Thousands of microvilli form a structure called the brush border that is found on the apical surface of some epithelial cells, such as the small intestines. (Microvilli should not be confused with intestinal villi, which are made of many cells. Each of these cells has many microvilli.) Microvilli are observed on the plasma surface of eggs, aiding in the anchoring of sperm cells that have penetrated the extracellular coat of egg cells. Clustering of elongated microtubules around a sperm allows for it to be drawn closer and held firmly so fusion can occur. They are large objects that increase surface area for absorption.
Microvilli are also of importance on the cell surface of white blood cells, as they aid in the migration of white blood cells.
Microvilli are covered in plasma membrane, which encloses cytoplasm and microfilaments. Though these are cellular extensions, there are little or no cellular organelles present in the microvilli.
Each microvillus has a dense bundle of cross-linked actin filaments, which serves as its structural core. 20 to 30 tightly bundled actin filaments are cross-linked by bundling proteins fimbrin (or plastin-1), villin and espin to form the core of the microvilli.
In the enterocyte microvillus, the structural core is attached to the plasma membrane along its length by lateral arms made of myosin 1a and Ca2+ binding protein calmodulin. Myosin 1a functions through a binding site for filamentous actin on one end and a lipid binding domain on the other. The plus ends of the actin filaments are located at the tip of the microvillus and are capped, possibly by capZ proteins, while the minus ends are anchored in the terminal web composed of a complicated set of proteins including spectrin and myosin II.
As mentioned, microvilli are formed as cell extensions from the plasma membrane surface.
Actin filaments, present in the cytosol, are most abundant near the cell surface. These filaments are thought to determine the shape and movement of the plasma membrane.
The nucleation of actin fibers occurs as a response to external stimuli, allowing a cell to alter its shape to suit a particular situation.
This could account for the uniformity of the microvilli, which are observed to be of equal length and diameter. This nucleation process occurs from the minus end, allowing rapid growth from the plus end.
Though the length and composition of microvilli is consistent within a certain group of homogenous cells, it can differ slightly in a different part of the same organism.
For example, the microvilli in the small and large intestines in mice are slightly different in length and amount of surface coat covering.
Microvilli function as the primary surface of nutrient absorption in the gastrointestinal tract. Because of this vital function, the microvillar membrane is packed with enzymes that aid in the breakdown of complex nutrients into simpler compounds that are more easily absorbed. For example, enzymes that digest carbohydrates called glycosidases are present at high concentrations on the surface of enterocyte microvilli. Thus, microvilli not only increase the cellular surface area for absorption, they also increase the number of digestive enzymes that can be present on the cell surface.

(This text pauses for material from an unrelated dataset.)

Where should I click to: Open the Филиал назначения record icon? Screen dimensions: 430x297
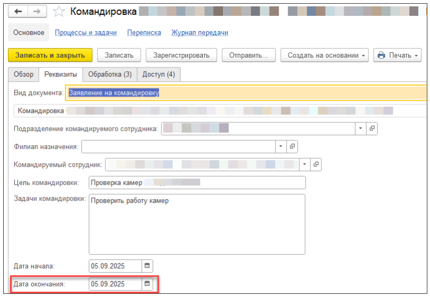pos(292,147)
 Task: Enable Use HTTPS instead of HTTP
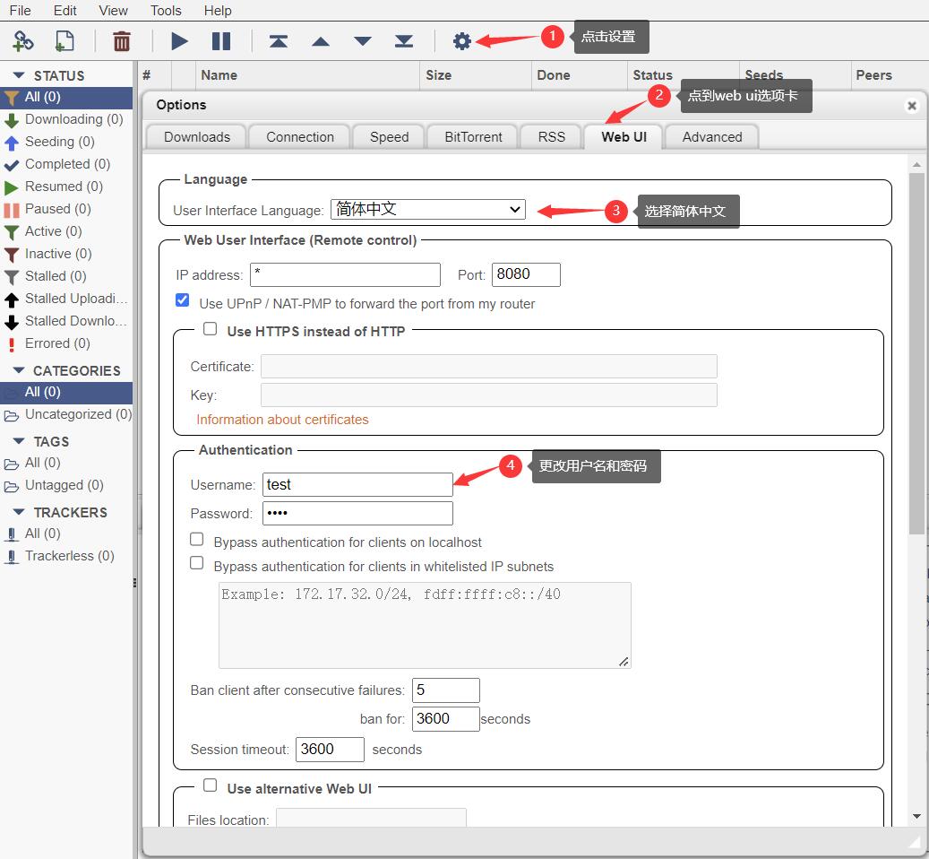click(210, 329)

The microvilli are covered with glycocalyx, consisting of peripheral glycoproteins that can attach themselves to a plasma membrane via transmembrane proteins.
This layer may be used to aid binding of substances needed for uptake, to adhere nutrients or as protection against harmful elements.
It can be another location for functional enzymes to be localized.
The destruction of microvilli can occur in certain diseases because of the rearrangement of cytoskeleton in host cells. This can lead to malabsorption of nutrients and persistent osmotic diarrhea, often accompanied by fever.
This is seen in infections caused by EPEC subgroup Escherichia coli, in celiac disease, and microvillus inclusion disease (an inherited disease characterized by defective microvilli and presence of cytoplasmic inclusions of the cell membrane other than the apical surface).
The destruction of microvilli can actually be beneficial sometimes, as in the case of elimination of microvilli on white blood cells which can be used to combat auto immune diseases.
Congenital lack of microvilli in the intestinal tract causes microvillous atrophy, a rare, usually fatal condition found in new-born babies.